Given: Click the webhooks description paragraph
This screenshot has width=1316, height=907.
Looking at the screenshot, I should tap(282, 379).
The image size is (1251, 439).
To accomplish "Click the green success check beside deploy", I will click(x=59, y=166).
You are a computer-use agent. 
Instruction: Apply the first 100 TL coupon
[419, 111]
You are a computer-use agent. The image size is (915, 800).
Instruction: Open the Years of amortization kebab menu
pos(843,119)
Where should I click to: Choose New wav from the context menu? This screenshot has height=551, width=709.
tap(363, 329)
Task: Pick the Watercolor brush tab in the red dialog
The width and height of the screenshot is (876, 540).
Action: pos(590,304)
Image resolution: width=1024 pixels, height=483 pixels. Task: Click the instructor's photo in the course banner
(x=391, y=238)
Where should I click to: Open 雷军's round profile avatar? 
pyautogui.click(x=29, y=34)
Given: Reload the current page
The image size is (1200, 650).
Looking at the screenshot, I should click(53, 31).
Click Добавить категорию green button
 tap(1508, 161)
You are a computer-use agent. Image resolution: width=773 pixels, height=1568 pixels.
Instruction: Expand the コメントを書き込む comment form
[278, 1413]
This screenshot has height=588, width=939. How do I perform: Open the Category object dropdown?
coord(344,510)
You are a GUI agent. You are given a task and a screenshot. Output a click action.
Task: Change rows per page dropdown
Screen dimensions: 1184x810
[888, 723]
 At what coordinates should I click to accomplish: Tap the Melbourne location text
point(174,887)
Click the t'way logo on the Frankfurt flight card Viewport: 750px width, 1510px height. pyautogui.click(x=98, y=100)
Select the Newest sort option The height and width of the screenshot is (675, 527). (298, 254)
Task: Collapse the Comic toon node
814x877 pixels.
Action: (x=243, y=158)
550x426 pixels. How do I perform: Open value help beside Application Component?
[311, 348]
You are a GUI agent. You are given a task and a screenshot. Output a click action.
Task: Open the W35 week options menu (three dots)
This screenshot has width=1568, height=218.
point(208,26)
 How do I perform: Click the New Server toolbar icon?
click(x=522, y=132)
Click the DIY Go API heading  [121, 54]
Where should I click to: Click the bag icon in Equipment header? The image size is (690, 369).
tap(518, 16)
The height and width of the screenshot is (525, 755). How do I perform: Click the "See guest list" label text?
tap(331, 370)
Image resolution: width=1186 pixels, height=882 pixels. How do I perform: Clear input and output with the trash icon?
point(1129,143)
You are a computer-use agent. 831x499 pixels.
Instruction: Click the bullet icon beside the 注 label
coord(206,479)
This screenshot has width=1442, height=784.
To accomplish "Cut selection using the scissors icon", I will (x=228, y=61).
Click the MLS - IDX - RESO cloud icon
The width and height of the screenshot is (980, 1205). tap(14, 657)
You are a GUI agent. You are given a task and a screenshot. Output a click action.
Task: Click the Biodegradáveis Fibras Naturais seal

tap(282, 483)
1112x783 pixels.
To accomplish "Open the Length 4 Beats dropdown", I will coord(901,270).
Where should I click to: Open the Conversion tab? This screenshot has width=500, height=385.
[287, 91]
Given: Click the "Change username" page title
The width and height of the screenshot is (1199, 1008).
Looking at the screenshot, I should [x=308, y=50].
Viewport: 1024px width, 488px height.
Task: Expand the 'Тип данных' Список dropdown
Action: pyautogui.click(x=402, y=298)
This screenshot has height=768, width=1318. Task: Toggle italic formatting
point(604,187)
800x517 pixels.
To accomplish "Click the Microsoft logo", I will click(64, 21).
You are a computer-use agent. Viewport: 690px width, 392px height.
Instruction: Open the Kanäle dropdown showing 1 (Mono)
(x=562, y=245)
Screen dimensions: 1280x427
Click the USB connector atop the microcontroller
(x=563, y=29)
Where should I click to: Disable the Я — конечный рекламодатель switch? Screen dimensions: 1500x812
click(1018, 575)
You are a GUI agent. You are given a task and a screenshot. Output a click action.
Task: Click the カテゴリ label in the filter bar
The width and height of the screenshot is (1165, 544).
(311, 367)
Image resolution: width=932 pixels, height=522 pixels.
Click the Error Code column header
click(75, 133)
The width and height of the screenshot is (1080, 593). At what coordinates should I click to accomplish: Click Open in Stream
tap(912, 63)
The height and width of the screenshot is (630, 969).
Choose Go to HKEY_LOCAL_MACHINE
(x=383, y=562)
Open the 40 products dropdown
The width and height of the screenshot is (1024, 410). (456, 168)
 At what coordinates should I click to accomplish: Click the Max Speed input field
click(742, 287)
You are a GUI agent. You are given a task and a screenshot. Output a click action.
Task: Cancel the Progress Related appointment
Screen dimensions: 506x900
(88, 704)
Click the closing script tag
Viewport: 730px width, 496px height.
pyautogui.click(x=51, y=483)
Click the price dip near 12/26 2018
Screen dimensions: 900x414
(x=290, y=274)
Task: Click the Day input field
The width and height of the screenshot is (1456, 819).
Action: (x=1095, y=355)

——————

What this task involves
Check each line of the listing for "Change", and copy the ones that hold it.

Solved exercise
Task: Change rows per page dropdown
Given: Click the "Change username" page title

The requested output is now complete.